A chamada globalização, fenômeno muito antigo, mas que nas últimas décadas ganhou relevância em nosso pensamento, tem se pautado por diretrizes quase que exclusivamente econômicas. O capital transita livre pelo mundo, enquanto o fluxo de pessoas é assunto delicado e gera imensa resistência, vide o drama mundial dos refugiados.

Em poucos meses, isso mudou. O objetivo primeiro da integração não é mais o lucro, mas a saúde e o bem-estar da humanidade.

Negar agora a integração é negar a realidade. Não há mais espaço para relativismo nesse sentido. Uma ação perigosa em qualquer país afeta todos os outros. Atentados ao meio ambiente, comércio de animais silvestres e desmatamento apenas começam a produzir suas mais nefastas consequências. Há muito, a ciência nos alerta sobre esses perigos (lembremos que a bomba relógio das mudanças climáticas não foi ainda desarmada).

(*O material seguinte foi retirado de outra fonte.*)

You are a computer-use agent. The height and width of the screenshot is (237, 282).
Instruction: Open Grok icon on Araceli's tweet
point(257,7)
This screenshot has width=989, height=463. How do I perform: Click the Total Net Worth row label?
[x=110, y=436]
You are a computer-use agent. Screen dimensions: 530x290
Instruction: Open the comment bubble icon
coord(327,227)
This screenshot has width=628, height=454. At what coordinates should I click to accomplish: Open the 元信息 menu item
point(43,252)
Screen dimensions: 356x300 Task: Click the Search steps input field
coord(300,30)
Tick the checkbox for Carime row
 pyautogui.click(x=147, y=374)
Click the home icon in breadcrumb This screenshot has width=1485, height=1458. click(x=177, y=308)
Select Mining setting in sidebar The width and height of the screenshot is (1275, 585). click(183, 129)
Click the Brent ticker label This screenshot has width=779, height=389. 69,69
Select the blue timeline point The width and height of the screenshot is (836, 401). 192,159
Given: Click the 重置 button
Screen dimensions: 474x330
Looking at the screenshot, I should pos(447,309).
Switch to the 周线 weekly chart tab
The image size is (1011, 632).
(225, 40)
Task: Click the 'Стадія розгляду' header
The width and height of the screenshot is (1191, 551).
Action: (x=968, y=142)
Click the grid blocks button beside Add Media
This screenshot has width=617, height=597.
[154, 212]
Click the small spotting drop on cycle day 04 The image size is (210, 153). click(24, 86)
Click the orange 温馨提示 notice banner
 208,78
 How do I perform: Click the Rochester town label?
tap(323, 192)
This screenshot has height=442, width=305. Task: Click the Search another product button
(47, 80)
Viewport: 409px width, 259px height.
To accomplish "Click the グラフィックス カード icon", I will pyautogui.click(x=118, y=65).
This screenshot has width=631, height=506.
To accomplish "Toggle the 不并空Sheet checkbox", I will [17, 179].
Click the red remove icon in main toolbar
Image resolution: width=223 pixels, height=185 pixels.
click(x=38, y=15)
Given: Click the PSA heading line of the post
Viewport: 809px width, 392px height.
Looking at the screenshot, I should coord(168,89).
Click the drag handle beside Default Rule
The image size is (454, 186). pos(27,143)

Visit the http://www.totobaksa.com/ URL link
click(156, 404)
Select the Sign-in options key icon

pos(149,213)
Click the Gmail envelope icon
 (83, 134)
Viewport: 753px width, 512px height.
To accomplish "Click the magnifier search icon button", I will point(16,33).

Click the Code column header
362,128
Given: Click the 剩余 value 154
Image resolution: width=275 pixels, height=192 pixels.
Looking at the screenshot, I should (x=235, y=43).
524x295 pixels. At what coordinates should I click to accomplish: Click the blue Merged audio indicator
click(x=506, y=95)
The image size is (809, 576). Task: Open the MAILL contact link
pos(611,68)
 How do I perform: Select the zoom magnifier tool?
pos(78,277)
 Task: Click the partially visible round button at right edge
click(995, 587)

A perspectiva da cooperação internacional em prol da saúde abre uma porta de integração virtuosa que até ontem a humanidade parecia incapaz de acessar. Pois saúde implica segurança alimentar, defesa do meio ambiente, respeito aos animais. Finalmente, e não era sem tempo, a preservação e a qualidade da vida torna-se nossa maior prioridade. E, repito, em escala mundial. A perspectiva de um sistema mundial de saúde pública nos enche de esperança, mesmo em meio ao caos.

Mas, infelizmente, essa oportunidade pode também ser desperdiçada. Líderes facciosistas ainda estão no poder. Não os chamo nacionalistas, porque nacionalismo é amar seu vizinho, não é odiar o estrangeiro. O discurso faccioso desconhece qualquer amor.

Está colocado diante de todos um novo mundo. Se forem sábios, os líderes das nações mudarão seus rumos, seu discurso e suas ações. Poderão, afinal, até mesmo estrar para a História por sua participação virtuosa na reconstrução pós-crise. Mas alguns não parecem querer enxergar nada além de seu universo mesquinho de negação e conflito. Se insistirem em sua postura insensata, caminharão para a ruína, levando consigo imensas populações.